夜を繋いで君と行く
 他愛もない話をしながら10分ほど歩き、目的地に着いた。二階堂は水とウーロン茶を2本入れて、怜花は里依の好きそうなフルーツティーのボトルと、同じメーカーで味が違うものを自分用にも1本入れた。特に連絡はなかったので、食材は追加しなかった。あっという間に買い出しは終わり、帰路につく。

「怜花ちゃんはさ、三澄たちみたいな恋とか愛に憧れる?」

 唐突な質問に、怜花は一瞬戸惑った。いきなり恋愛の話がしたいのか、まだ相手の出方がよくわからない以上、何を考えているのか読むのは難しそうだと思い、質問の答えを考えるべく頭を捻る。

「…美しいな、と思います。2人ともまっすぐで優しくて、綺麗。でも私は…そうですね、私はいいかな、恋とか愛とかそういうものは。」
「どうして?」

 間髪入れずに戻ってきた返答に、怜花は頭の中で組み立てていた言葉をそのまま口にした。嘘はついていないけれど、核心には迫らせないように濁しながら。

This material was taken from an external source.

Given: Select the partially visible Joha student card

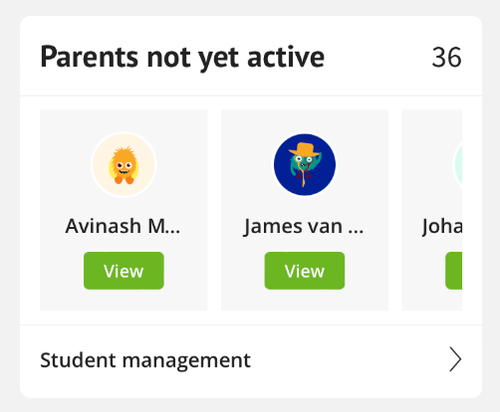Looking at the screenshot, I should tap(432, 210).
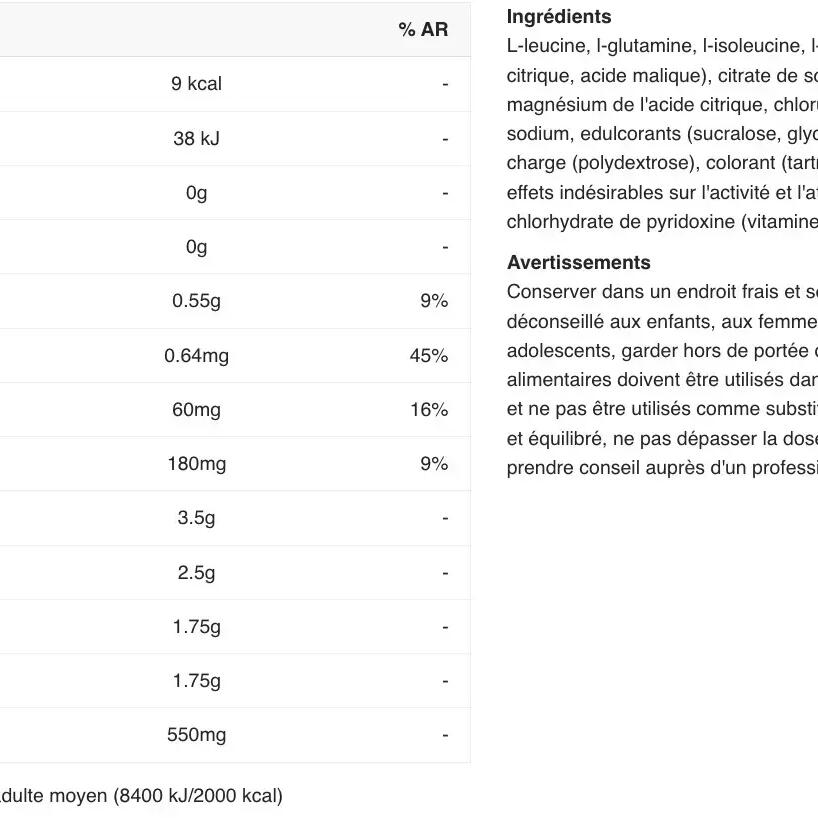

「美しいものに惹かれても、美しいものが手に入るわけじゃないって、知ってるからって感じですかね。」
「それは失恋ってこと?」

 頭の回転が早いのか、ただ失礼なのかはわからないがとにかく返しが早すぎる。怜花はため息をついて、二階堂を見つめた。

「さっきの言葉を返すようですけど、意外とずけずけきますね、二階堂さん。少しは三澄さんの謙虚さとか見習ったらどうです?」
「怜花ちゃん、三澄みたいにゆっくり丁寧に向き合われたら逃げるタイプじゃない?そもそも、男を信用してないでしょ?」

 背筋に緊張が走った。なぜそういうタイプだと思われてしまったのだろう。そういう自分は出していないし、数えるほどしかしていない会話の中でそこまで掴まれるほど本心をさらけ出したわけでもない。

「…どうしてそう思ったんです?」
「最初の『誠実』の話と、恋愛はもういいかなって話を総合して。だってはっきりとした美人って感じの見た目で絶対モテるのに。恋愛と距離を置きたいっていう怜花ちゃんの意思とは関係なく、周りが怜花ちゃんのことを放っておかないでしょ?だとしたら、恋や愛が不要なのは、男が嫌いだからかなって。」

 この人はおそらく、他人の話からの情報を読み込むのが異常に早い。たった数十分過ごしただけで、このアンサーを導き出してしまう人に、怜花は生まれて初めて出会った。